No one seems to be backing down on oil production levels. Big players, such as Saudi Arabia and Russia, are producing as much as the United States. OPEC has been debating action plans for months and few decisions have been made against flooding the market with more oil.
The recent talk in the United States has come to jobs. John Hess comments in the Wall Street Journal, how an old tradition from the 1970s is causing more harm than good, and it should be revoked.
|The Oil Export Ban: A Relic of the 1970s – WSJ
In The Wall Street Journal, John Hess argues that lifting it would help keep rigs running and workers working—and it would even lower gas prices at the pump.
I personally disagree with him. This is why.
Mr. Hess states that since oil prices have decreased more than 50% and crude oil reserves have skyrocketed from 350 million barrels last year versus 480 million today, the United States should revoke an antiquated rule that prohibits the lower 48 states to export oil.
The export ban was placed around the 1970s, when the Arab oil embargo against the U.S. was in place. This ban involves price control and rationing. According to some facts stated by him and other institutions in the article, “The U.S. exports 3.5 million barrels per day, and the further control of exports not only affects the jobs but the U.S economy as well. Operating rigs have decreased from 1900 in September to a little over 950. The oil and gas industry has lost over 75,000 jobs worldwide.”
Mr. Hess says that lifting this ban, will “improve economic growth, wages, employment, trade and overall welfare.”
Why should we not lift the ban? Here is why:
There is an interesting article by Charlie Munger on the subject of natural resources in the U.S., mainly U.S. oil, “Should we consume oil first or save it for last”.
The citizens of this country were sold the idea of energy independence as the next great economic success of this nation.
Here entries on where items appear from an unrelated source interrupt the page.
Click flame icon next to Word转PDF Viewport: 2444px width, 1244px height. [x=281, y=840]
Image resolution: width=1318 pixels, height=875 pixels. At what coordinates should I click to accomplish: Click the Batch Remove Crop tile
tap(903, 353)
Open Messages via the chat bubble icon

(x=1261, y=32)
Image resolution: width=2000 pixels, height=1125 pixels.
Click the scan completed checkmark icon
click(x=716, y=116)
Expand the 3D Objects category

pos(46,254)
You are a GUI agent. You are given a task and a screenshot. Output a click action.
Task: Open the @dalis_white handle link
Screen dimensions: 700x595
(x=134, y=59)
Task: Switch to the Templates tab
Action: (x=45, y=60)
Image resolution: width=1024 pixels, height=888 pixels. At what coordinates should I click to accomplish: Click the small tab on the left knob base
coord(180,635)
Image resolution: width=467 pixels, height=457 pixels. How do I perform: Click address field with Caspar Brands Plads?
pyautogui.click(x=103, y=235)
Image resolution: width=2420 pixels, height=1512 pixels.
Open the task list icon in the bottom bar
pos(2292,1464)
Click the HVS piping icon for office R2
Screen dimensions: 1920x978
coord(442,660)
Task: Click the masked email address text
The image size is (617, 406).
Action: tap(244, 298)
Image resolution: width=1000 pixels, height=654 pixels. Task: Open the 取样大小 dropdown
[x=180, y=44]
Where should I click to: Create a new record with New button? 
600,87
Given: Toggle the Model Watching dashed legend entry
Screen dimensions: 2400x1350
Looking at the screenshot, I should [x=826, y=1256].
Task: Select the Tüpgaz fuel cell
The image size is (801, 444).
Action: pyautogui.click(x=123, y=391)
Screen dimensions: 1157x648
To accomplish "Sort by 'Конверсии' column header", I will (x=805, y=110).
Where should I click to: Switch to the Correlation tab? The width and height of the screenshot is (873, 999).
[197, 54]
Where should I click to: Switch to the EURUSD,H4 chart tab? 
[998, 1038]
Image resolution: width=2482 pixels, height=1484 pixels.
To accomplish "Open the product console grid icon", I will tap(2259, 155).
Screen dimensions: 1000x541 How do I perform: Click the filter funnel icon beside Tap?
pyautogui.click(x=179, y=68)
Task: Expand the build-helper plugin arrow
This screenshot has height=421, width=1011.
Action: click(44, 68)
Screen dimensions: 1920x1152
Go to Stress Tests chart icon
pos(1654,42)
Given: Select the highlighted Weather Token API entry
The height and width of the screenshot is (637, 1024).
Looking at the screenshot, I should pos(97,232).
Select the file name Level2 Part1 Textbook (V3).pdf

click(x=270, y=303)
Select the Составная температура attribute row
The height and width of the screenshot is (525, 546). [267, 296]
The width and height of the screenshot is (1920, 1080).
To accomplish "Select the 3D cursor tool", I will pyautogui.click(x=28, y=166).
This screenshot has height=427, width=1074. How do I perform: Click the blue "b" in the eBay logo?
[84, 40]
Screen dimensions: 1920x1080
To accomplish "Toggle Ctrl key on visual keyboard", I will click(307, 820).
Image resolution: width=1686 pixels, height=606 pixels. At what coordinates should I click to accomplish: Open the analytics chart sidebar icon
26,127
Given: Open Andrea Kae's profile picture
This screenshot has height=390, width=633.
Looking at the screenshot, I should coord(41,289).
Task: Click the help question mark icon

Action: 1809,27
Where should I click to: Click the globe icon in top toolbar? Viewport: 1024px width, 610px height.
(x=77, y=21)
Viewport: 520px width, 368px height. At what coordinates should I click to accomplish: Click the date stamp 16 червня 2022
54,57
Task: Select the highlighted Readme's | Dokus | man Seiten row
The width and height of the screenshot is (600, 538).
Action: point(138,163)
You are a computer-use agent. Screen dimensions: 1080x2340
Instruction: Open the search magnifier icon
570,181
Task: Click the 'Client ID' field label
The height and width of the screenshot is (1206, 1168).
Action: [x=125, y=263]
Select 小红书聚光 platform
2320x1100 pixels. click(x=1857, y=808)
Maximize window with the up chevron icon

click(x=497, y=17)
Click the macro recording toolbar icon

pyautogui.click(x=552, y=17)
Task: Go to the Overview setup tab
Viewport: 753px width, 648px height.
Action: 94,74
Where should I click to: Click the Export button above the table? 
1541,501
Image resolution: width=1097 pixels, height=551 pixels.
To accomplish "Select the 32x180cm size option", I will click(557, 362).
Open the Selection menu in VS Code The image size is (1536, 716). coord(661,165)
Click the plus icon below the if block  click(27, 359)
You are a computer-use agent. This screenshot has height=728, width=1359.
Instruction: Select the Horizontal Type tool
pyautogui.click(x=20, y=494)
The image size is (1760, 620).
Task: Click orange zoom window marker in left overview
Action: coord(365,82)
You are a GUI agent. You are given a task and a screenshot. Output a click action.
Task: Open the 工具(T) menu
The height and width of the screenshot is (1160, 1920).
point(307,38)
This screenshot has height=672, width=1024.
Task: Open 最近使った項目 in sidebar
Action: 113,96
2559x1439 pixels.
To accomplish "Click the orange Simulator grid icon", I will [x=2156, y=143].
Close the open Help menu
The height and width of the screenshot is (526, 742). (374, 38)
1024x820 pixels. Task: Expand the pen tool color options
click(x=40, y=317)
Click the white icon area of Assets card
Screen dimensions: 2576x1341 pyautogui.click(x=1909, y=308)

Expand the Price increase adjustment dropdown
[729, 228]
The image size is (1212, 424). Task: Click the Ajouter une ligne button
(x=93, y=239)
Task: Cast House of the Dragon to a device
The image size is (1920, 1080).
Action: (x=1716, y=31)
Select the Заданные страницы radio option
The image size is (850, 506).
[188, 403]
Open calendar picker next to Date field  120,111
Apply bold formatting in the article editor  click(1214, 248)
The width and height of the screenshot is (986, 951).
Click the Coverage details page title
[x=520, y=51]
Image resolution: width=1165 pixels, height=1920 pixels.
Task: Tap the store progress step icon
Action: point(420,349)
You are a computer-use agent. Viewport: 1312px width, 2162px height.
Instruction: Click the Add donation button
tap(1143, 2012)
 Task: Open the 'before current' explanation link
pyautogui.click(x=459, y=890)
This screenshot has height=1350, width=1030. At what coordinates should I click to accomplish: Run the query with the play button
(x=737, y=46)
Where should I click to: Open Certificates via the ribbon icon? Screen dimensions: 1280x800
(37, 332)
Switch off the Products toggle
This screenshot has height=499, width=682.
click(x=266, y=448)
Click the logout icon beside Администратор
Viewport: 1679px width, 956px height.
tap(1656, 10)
Well, this might not necessarily be the best idea out there. Like Charlie says, if 100 years ago we would have been invested in the idea of energy independence, we would have started drilling and consuming every possible resource available back then.
We know, all natural resources have a limited life. The earlier we start destroying these resources, the less reserves we will have within our borders, hence, less energy independence. Prices for oil will increase.
The world’s oil reserve will get worse as time passes. This is not a premonition or prophecy, this is reality. As mentioned before, anything with limited resources will ultimately be consumed. When that happens, we would not want to be in a position in which we suffer due to the lack of resources available.
Charlie Munger similarly expresses the idea behind this reasoning:
“We have a brain block on this issue. We should behave now to do on purpose what we did by accident. We conserved some of our oil because we were not aggressive enough and smart enough to get it out faster, that was accidentally doing the right thing. Now we should do on purpose what we formally did by accident. We should conserve and subsidize new forms of energy…we should suppose these big national grids.”
In Mr. Hess’s defense, he is promoting the best action plan to enhance the performance of his company, but not necessarily, the best strategy for the country.